In 1998 Representative Tim Harkin passed a bill to enlarge the National Institute for Health Office to include a department to study alternative medicines. Dr. Steven Straus was placed in charge of the department. Dr. Eisenberg at Harvard Medical School also has created a department to study alternative Medicine as well. So the AMA, American Medical Association and other government research groups are doing research on Alternative Medicines. I think a person would be wise to look at their conclusions when deciding on an alternative treatment. Much research has been done and as I stated in my article, some herbs were shown to be beneficial while others were found not to be. There is very little proof that life energy therapies are beneficial.

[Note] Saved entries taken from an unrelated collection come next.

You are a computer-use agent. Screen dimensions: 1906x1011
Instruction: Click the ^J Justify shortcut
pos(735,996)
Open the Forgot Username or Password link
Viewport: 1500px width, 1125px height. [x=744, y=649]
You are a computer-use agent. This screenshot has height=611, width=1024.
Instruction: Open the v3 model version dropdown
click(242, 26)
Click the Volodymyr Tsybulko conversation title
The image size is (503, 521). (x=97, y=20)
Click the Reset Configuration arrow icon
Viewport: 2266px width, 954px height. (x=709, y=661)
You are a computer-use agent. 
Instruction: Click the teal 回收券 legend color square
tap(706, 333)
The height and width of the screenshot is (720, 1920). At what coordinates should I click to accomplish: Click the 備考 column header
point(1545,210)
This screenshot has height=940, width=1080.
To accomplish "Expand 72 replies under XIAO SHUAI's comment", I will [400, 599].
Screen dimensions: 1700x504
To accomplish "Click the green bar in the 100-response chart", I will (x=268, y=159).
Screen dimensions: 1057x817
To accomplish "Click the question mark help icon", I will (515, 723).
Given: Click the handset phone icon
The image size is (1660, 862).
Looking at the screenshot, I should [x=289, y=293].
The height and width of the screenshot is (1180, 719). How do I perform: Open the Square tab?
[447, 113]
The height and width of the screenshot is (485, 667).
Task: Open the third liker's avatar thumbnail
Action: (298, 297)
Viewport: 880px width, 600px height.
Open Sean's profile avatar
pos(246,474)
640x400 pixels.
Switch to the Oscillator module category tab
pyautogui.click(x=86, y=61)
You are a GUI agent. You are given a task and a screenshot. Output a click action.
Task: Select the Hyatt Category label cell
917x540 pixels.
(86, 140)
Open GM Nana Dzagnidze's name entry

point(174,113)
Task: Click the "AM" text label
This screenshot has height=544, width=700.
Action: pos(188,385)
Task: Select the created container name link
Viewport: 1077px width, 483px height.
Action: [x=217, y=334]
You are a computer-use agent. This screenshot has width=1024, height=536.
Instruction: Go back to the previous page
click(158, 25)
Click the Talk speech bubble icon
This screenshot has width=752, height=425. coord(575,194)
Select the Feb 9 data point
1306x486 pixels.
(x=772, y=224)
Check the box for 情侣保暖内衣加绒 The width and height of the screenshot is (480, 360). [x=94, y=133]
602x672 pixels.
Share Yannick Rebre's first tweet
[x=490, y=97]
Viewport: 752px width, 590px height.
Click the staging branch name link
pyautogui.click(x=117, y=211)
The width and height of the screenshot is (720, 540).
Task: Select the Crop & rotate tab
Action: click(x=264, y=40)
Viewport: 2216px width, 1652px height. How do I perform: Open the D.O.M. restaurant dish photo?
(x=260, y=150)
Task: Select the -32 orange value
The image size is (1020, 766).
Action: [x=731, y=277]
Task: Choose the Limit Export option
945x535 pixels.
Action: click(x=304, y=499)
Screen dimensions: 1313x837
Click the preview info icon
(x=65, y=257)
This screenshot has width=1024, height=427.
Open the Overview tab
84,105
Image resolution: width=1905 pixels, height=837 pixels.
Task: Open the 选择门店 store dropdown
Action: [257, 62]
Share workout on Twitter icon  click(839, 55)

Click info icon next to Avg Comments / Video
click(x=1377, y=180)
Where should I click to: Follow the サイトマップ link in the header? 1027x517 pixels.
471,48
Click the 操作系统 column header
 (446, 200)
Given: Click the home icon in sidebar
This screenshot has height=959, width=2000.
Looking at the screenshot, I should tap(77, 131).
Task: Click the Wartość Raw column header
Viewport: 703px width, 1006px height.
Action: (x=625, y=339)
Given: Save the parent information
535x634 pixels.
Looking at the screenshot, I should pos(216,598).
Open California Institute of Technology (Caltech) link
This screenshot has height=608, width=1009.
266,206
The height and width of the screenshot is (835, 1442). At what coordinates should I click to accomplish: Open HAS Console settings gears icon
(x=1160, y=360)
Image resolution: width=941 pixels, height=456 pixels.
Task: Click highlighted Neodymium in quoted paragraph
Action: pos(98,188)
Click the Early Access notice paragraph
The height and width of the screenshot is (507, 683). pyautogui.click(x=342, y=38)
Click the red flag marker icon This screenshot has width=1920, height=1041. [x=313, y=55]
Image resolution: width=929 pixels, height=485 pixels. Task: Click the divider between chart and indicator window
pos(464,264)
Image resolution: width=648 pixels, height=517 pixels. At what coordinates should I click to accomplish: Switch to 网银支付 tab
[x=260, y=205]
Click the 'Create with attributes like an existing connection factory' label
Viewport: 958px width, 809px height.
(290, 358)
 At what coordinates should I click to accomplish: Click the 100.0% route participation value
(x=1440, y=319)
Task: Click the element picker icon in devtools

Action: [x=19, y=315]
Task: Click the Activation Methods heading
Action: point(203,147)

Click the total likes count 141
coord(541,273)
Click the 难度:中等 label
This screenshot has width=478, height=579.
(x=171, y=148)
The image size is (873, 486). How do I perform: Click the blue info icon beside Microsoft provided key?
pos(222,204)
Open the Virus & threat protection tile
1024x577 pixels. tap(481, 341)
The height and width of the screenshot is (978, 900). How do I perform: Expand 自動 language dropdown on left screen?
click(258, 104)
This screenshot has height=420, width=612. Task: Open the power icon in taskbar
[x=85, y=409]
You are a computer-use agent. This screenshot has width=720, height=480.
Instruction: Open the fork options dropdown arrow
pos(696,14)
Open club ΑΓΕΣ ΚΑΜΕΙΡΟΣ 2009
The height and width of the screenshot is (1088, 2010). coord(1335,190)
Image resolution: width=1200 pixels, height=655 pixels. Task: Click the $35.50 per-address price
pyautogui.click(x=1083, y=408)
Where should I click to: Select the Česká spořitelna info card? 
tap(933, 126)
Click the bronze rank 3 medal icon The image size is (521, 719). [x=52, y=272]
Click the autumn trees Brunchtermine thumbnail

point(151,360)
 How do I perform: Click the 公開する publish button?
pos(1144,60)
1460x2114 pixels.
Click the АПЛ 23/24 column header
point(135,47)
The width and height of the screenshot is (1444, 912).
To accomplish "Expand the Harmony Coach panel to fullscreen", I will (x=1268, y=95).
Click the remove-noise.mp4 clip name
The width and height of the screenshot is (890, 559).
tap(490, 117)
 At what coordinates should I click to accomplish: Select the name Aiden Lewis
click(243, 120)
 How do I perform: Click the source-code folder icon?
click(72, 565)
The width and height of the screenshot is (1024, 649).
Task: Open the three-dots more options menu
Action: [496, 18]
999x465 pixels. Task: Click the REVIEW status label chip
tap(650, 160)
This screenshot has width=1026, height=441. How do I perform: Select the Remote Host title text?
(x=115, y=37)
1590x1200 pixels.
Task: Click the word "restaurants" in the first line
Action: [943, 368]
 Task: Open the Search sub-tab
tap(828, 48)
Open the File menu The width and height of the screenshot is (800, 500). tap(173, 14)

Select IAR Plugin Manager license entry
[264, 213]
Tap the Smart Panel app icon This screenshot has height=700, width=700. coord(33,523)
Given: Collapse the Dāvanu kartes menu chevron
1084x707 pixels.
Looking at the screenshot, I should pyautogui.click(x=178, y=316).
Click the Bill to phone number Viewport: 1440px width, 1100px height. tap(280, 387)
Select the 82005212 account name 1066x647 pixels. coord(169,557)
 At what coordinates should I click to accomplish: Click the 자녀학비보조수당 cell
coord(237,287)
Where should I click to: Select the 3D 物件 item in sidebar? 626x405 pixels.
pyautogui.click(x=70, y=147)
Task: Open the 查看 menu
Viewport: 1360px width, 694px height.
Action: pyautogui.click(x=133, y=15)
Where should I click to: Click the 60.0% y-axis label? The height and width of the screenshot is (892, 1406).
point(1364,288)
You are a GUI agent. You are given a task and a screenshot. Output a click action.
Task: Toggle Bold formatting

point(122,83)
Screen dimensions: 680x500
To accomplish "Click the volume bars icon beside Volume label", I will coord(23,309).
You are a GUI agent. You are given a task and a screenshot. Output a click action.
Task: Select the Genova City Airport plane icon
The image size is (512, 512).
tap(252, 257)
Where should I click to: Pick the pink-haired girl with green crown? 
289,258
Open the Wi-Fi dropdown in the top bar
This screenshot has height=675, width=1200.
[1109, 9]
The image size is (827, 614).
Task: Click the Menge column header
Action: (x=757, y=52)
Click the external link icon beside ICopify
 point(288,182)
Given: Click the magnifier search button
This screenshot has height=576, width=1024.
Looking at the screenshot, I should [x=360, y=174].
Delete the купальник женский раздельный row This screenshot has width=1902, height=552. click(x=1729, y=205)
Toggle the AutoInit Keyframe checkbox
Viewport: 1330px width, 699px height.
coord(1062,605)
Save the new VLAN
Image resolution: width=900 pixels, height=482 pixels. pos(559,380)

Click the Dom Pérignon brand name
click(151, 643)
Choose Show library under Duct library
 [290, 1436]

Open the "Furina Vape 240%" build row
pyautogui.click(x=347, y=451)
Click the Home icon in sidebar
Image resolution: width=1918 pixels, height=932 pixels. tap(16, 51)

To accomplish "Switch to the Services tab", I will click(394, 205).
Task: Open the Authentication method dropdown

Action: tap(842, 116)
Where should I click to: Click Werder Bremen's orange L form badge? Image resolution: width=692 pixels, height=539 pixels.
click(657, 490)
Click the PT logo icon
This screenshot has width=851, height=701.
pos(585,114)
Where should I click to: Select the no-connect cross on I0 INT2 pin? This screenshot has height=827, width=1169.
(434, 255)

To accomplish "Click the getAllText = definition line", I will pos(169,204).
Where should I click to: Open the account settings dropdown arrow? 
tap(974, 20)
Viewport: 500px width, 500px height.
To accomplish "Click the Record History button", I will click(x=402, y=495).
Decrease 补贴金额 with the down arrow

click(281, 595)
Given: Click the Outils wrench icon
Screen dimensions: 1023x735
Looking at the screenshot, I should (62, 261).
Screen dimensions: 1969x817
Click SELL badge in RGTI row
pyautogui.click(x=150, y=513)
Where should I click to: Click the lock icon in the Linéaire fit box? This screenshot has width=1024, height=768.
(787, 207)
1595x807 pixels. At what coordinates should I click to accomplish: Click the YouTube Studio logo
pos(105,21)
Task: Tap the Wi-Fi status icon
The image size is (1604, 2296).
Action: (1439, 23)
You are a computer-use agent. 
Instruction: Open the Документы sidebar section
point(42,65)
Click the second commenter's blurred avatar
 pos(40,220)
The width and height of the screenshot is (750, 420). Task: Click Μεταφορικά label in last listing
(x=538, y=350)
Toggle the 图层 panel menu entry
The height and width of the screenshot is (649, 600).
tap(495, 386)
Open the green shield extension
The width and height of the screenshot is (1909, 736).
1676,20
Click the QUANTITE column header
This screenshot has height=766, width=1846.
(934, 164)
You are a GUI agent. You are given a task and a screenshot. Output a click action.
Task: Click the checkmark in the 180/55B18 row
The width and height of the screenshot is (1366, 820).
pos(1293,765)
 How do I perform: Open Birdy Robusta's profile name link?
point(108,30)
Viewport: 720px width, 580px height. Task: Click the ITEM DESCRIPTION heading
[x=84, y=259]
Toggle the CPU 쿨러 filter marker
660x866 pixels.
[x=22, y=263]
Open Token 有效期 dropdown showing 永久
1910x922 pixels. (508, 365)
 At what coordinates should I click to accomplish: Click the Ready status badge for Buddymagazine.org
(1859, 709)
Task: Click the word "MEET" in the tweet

It is true, my degree is in theology and I focus on the theological and worldview aspects of alternative medicine. I rely on medical experts for the medical studies. I have interviewed one of the leading authorities on my radio show on this subject, Dr. Donal O’Mathuna, whose conclusions I repeat. Let’s not throw out the good, let’s just be discerning. I am sure you would agree with my conclusion, that there are some benefits to alternative medicine but there are also alternative therapies that are not beneficial and should be avoided. A Christian should be discerning when looking at alternative Medicine.